Der Krieg in der Ukraine dauert nun schon bald fünf Monate, und ein Ende ist nicht in Sicht. Die Angriffe gegen die Zivilbevölkerung halten unvermindert an, in Teilen des Landes herrscht der blanke Terror der russischen Staatsführung. Das öffentliche Interesse an diesem Krieg nimmt dagegen langsam aber stetig ab, die Sorgen um unsere Energieversorgung treten immer mehr in den Vordergrund. Spekuliert die Bundesregierung auf genau diesen Effekt?

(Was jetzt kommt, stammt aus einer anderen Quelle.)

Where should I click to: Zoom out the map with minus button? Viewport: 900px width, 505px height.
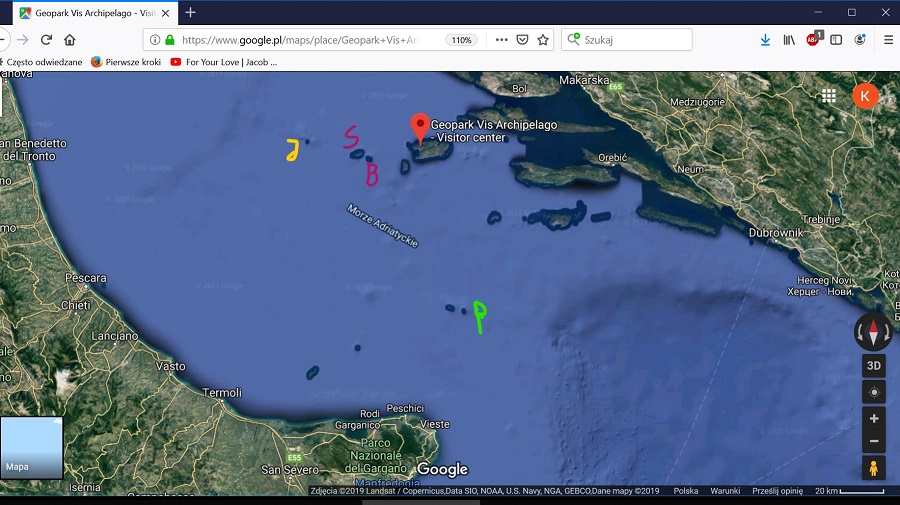point(873,441)
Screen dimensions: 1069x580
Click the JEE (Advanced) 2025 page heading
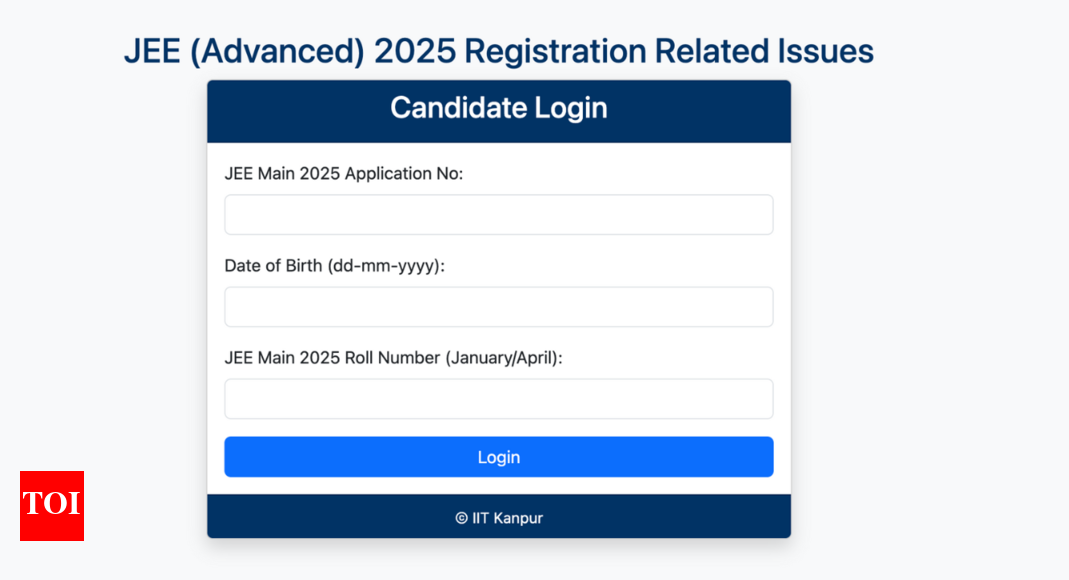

Tatsächlich muss der Eindruck entstehen, dass bei der deutschen Regierung der rhetorische Anspruch und die politische Wirklichkeit immer weiter auseinanderfallen. Zur Erinnerung: Der Bundeskanzler hat in seiner zu Recht viel gelobten Regierungserklärung am 27. Februar zugesagt, „ab sofort jedes Jahr mehr als 2 Prozent unseres Bruttoinlandsproduktes für die Verteidigung“ zur Verfügung zu stellen. Der Verteidigungsetat wird laut Haushaltsplan der Bundesregierung im nächsten Jahr aber nicht ansteigen, sondern um 300 Millionen Euro sinken! Aus dem schuldenfinanzierten Sondervermögen für die Bundeswehr sollen im nächsten Jahr nur rund 8,5 Milliarden Euro abfließen, womit zusammen absehbar die angekündigten 2 Prozent in keinem Fall erreicht werden können. Je nach Größe des Bruttoinlandsproduktes im Jahr 2023 werden es voraussichtlich nur 1,5-1,6 Prozent sein. Man muss es so klar sagen: Die Bundesregierung täuscht die Öffentlichkeit. Der Bundeskanzler wird seinem selbst gesetzten Anspruch für die Verteidigung unseres Landes nicht gerecht.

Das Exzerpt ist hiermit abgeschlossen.